Why are free radicals harmful? They can damage the cells lipid bilayer, proteins and DNA (and yes this does increase skin aging hence the focus in the beauty industry).
Antioxidants stabilize these and particularly vitamin c and e. Vitamin E reacts 1000x faster with free radicals, and vitamin C helps to reproduce vitamin e. Wheat germ and oranges are great sources of both of these vitamins. Other foods high in antioxidants are: berries, cherries, olives, citrus, prunes and green and black tea.
You can get vitamin D through food or sun exposure. The skin absorbs the sunlight and sends vitamin D receptors to receptors in the blood and kidneys. They stimulate the parathyroid hormone which stimulates the release of serum calcium. Hence the connection between ensuring adequate levels of vitamin D to produce calcium.
The problem with relying exclusively on sunlight is that in some cultures that is not easy to find! We don’t often get the required exposure to absorb the amounts we need. Vitamin D is prevalent in fatty fish (salmon, mackerel) and eggs. However, it is usually a vitamin I recommend to supplement with due to its relationship to calcium, particularly essential to the aging population and women at risk of osteopenia.

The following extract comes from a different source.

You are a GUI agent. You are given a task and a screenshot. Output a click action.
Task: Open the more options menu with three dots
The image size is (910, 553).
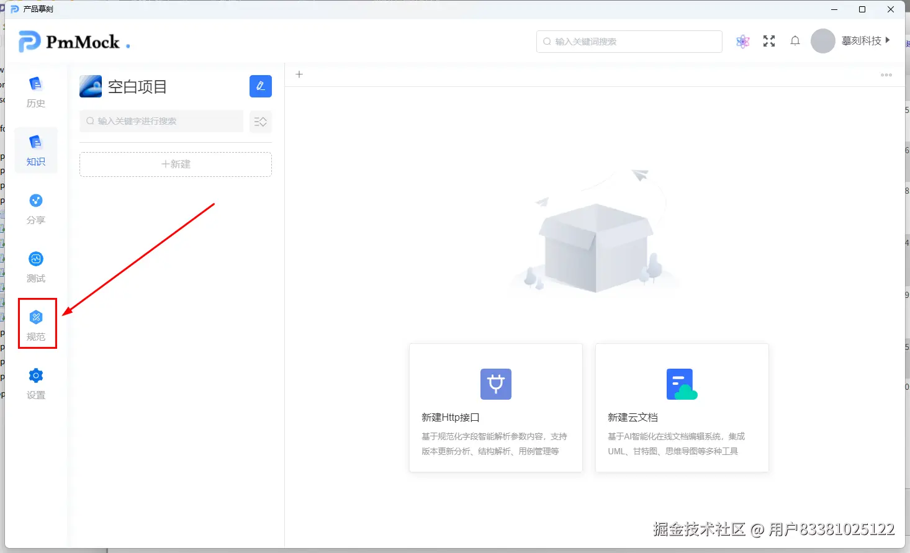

The magic supplement to enhance energy! Vitamin B shots will supercharge you temporarily and it is for good reason. However, a constant steady flow will provide enhanced energetic processes for the long haul. They enhance energy by binding to proteins in the body and converting them into glucosyl units to be used for glycolysis. *Read vitamin B can covert protein to a substrate that is easy for the body to produce energy. They also pump hydrogens through the electron transport chain to enhance energy. *Read they make producing energy easier by suppling the processes that do so with an accelerated rate.
The controversy behind a lack of vitamin B in a vegetarian diet stems from the fact that animal protein is the only way to get this vitamin in a bioavailable form. This means that when you ingest it, the body can use it. That is not to say you can’t get vitamin B as a vegetarian, just that there has to be a greater focus on obtaining it. Plants that were exposed to vitamin B12 by producing bacteria containing substances (soil) or fortified with B12 can provide that. Chlorella and nori are two great examples for vegetarians to include in their diet.
For meat eaters obtaining vitamin B in a readily available form is much easier: dairy products, liver, meat, shellfish and fish are all great sources. However, each product varies in percentage of bioavailable vitamin B: 24-36% in eggs and in 25-47% in trout.
In the long list of healthy practices, ensuring levels of calcium, sodium, vitamin c, e, d and b are essential for enhancing basic efficiency for the body. *Read: less stressed, more energy and decreased aging skin. There are great ways to get these through foods, but these are a few vitamins that should likely be supplemented with, especially with the decreased quality of foods these days. Always have blood work done to ensure your levels if there are any chronic conditions. Taking too many vitamins is not necessarily harmful, but you will be peeing money down the toilet!